------ SOURCE MATERIAL

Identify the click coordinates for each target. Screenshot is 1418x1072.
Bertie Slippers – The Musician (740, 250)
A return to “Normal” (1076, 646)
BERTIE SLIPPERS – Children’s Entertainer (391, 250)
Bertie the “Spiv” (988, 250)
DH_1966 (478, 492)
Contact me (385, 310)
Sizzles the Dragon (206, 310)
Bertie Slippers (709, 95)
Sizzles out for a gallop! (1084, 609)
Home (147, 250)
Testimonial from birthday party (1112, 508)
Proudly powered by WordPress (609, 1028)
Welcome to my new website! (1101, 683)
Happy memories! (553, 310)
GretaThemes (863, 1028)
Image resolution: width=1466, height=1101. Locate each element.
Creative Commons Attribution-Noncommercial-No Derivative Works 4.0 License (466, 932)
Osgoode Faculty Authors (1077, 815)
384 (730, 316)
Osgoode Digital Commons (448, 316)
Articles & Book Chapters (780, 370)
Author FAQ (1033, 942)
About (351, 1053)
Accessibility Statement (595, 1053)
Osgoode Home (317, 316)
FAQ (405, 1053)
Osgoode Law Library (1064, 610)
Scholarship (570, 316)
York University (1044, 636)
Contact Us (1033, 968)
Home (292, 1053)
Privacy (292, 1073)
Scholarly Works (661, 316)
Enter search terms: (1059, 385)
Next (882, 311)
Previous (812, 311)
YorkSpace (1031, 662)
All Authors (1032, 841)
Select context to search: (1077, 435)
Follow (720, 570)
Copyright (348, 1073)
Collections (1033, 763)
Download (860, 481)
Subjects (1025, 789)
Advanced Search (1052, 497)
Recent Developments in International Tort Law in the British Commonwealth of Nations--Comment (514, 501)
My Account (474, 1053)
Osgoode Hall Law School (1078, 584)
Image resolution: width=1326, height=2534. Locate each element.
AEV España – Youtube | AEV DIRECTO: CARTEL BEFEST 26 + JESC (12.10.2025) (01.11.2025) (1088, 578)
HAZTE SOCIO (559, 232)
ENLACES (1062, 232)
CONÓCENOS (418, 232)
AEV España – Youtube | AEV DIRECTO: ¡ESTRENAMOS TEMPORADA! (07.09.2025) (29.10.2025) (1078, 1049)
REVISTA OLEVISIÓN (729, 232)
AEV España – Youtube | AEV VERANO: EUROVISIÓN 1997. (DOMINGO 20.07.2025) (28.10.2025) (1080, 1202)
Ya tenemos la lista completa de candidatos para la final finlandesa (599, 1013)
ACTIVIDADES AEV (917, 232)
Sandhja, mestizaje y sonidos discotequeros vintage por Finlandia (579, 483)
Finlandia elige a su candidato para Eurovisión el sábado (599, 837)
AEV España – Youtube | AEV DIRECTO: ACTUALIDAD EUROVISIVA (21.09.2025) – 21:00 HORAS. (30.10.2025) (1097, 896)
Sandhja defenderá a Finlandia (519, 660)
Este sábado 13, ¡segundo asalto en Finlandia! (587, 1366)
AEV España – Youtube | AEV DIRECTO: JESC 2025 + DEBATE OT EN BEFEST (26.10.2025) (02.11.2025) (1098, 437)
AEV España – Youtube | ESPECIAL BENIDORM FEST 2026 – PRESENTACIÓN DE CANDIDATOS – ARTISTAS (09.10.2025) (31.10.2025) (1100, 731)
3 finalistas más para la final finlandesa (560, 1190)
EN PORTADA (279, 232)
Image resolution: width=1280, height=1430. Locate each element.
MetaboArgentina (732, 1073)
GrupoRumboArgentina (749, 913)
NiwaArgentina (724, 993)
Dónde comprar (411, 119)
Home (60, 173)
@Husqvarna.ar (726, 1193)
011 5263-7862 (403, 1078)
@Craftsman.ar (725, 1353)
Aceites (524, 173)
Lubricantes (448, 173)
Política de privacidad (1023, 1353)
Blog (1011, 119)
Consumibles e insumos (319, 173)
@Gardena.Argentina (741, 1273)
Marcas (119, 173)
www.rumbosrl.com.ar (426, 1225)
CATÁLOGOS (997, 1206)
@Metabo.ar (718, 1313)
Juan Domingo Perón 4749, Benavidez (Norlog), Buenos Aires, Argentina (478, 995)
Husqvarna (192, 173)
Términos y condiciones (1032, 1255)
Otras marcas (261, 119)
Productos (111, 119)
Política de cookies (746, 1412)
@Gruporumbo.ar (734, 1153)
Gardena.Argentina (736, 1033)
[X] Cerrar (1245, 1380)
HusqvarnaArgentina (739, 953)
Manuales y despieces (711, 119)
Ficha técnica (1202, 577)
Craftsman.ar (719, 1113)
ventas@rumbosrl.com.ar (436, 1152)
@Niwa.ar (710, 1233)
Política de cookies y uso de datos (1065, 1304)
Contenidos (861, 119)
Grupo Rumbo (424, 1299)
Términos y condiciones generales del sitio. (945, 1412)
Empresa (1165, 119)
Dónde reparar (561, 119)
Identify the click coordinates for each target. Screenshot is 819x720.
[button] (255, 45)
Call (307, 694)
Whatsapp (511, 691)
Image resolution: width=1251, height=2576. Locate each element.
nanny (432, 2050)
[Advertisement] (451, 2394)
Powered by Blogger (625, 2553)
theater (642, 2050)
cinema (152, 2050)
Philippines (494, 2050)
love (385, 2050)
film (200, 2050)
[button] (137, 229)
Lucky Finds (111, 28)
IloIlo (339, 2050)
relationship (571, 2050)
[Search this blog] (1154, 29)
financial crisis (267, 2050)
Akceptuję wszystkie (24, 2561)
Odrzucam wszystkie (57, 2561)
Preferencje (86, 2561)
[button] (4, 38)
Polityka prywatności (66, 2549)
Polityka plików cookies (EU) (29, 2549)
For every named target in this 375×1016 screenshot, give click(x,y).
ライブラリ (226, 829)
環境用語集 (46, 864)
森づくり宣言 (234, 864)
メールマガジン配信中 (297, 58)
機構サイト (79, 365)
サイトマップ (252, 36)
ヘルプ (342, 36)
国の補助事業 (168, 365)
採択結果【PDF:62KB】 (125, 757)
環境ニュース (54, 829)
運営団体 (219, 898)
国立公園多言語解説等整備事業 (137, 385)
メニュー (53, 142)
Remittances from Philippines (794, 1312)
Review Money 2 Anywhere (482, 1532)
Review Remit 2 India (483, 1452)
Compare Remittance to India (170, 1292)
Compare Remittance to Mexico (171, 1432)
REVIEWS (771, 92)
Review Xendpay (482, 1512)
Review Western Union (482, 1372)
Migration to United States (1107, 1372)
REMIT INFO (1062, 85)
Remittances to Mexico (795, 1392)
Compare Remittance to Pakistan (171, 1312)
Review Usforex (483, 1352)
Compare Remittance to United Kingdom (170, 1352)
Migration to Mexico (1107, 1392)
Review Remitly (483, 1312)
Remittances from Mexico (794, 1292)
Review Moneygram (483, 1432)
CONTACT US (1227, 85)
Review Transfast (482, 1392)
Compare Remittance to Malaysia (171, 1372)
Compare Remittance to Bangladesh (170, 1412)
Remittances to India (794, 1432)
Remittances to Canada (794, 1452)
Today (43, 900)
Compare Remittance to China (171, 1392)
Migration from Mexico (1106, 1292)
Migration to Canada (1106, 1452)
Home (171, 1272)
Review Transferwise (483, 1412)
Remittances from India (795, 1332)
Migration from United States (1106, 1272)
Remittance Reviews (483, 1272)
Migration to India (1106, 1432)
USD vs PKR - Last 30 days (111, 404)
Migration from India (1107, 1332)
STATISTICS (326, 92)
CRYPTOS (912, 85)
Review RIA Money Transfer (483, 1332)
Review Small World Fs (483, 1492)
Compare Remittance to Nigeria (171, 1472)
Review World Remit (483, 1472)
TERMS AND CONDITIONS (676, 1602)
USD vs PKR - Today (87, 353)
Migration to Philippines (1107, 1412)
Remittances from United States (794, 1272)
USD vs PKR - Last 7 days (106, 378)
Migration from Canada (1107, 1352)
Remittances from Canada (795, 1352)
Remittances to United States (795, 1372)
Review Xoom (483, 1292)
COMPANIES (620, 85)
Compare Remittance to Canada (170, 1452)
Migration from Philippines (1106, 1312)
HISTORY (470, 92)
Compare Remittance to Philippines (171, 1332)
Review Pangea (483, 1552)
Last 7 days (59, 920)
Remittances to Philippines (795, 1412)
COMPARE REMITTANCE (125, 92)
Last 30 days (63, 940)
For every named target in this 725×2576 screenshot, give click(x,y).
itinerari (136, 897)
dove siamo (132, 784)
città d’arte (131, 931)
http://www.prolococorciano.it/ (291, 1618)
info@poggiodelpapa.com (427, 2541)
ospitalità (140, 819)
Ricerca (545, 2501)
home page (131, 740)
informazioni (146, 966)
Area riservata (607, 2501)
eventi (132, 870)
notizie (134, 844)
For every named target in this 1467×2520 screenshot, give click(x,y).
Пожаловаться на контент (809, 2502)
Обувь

------------

__GOAL__: Return each line above that contains the string "height". Case is significant.

__COMPLETE OUTPUT__:
Image resolution: width=1466, height=1101. Locate each element.
Image resolution: width=1326, height=2534. Locate each element.
Image resolution: width=1280, height=1430. Locate each element.
Image resolution: width=1251, height=2576. Locate each element.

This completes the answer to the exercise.